I am totally addicted to carpets. I mentioned a few posts ago that I have a friend at the bazaar who sales carpets. He has been giving me a bit of an education on how to decipher the quality of a carpet you’re looking at. He has been teaching me how to tell when they are handmade or done on a machine, whether it is real silk or synthetic. He has even been giving me an idea about what the price should be based on these discrepancies.

All of this foreknowledge made my trip to the carpet factory a few days ago that much sweeter. The factory itself, is a large room filled with huge carpet looms that stretch from floor to ceiling. Depending on the size of the carpet they are working on, each loom has two to seven ladies sitting in front of it working away. Their fingers move so fast you can barely see how they are tying the knots. They have a pattern to work from tucked in behind the loom that they can check for reference when they need it.

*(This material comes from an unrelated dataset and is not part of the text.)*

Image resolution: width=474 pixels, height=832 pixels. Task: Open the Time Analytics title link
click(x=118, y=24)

I had fun moving from loom to loom and talking to the women and asking them their story. One lady started working at the factory when she was 12, she has now been making carpets for over 40 years. Every day she works tying knot after bright colorful knot eight hours a day, six days a week for a total pay of about $125 US a month. Sitting right next to her is her daughter who also started working at the factory when she was about 12. The daughter was proud to announce to me that she has two children who are both able to go to school.

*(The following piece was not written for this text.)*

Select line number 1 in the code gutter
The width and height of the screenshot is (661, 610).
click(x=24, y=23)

An average carpet takes 2-3 months to make. I look at that and I think of the handmade carpet in my living room. I bought it 5 years ago before the price of carpets went up so much. It likely would have taken three ladies three months to finish which for their labor cost alone should be a total of about $1,125 US, but I know for a fact I only paid $325 US for it. Doing the math the women sitting at the loom would have been paid less than $36 US a month for all their hard work on the masterpiece that is our living room carpet. As much as I would choke at shelling out the amount of money needed for today’s pricing, I am glad it has gone up if means the third generation of carpet makers can stay in school and get an education.

Here are some of the carpets around our house. The cheap machine made one in the office
The tightly woven handmade wool one in my bedroom
The real silk machine one hanging on the wall in our living room


The big beautiful handmade wool one in our living room.

2 comments:

Abby Lodge said...

I too love carpets! We had a silk carpet factory about 7 minutes from our home in Skand and Michael ended up teaching many members of the family who owned it. We only have one silk/wool rug from there, and a few little ones from that family. I have often said if there's a fire in the house, our big rug would be one of the prized possessions I would grab.

Rahangul said...

Carpets are also good to get ideas for future cross-knitting projects!